The federal government has said clearly that Puerto Rico is and remains a territory of the United States. Some leaders from the “commonwealth” party have stated that Puerto Rico is not “a mere territory,” but the president, Congress, and the Supreme Court have all said repeatedly that Puerto Rico is in fact a territory of the United States.
Earlier revisions
Puerto Rico’s Nationalist Party took the position that Puerto Rico is not really a territory of the United States because Puerto Rico did not really belong to Spain in 1898. Spain gave Puerto Rico to the United States in that year, but the Nationalist Party claimed that Spain did not have the power to do that. They believed that Puerto Rico had acquired independence from Spain and did not belong to the European power at that time.
As a philosophical position, that may be appealing. However, the Treaty of Paris made it clear that, from the point of view of Spain, Puerto Rico belonged to Spain and was a colony of Spain. Puerto Rico might not have agreed, but Spain was fully capable of giving Puerto Rico to the United States. They did so.

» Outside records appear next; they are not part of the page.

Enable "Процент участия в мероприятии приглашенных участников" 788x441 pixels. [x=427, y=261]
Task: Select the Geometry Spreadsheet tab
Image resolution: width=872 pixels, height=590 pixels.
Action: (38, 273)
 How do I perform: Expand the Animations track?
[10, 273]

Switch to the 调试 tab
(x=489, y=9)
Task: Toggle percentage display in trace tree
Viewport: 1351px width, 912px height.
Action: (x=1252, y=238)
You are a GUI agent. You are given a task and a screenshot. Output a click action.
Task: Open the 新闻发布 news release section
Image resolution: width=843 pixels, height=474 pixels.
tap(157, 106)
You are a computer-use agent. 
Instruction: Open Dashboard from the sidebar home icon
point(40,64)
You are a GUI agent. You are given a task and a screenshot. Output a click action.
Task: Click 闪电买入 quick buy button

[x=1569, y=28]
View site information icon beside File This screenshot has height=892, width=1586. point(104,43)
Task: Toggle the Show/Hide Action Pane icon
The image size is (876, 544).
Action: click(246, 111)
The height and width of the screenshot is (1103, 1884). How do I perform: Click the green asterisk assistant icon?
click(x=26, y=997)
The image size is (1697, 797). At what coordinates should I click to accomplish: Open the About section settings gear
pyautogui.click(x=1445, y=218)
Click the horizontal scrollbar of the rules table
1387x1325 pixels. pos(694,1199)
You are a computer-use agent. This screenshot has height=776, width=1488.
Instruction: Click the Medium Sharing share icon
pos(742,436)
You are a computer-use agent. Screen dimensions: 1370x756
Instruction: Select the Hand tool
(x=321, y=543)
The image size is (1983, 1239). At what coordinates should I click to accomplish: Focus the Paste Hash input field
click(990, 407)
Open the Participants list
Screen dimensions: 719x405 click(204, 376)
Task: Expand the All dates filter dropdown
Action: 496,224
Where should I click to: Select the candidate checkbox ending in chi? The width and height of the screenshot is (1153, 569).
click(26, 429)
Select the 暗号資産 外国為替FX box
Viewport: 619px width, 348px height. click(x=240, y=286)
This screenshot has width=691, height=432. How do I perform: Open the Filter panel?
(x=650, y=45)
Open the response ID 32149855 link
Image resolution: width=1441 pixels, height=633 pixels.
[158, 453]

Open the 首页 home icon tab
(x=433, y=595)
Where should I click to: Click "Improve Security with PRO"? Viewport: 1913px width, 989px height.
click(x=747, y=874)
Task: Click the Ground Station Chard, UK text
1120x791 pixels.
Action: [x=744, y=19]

The value of revisionist history
Believing that Puerto Rico did not belong to Spain in 1898 or that it does not belong to the United States in 2024 may make people feel better, but it is not in alignment with the facts. Puerto Rico will be sovereign only as a state or as an independent nation. Both these options are legal under the U.S. Constitution. The Puerto Rico Status Act will give the voters a choice between these options. It is time — indeed, long past time — to settle the political status of Puerto Rico permanently.
Reach out to your legislators and ask them to support the Puerto Rico Status Act. There are bills in both the House and Senate.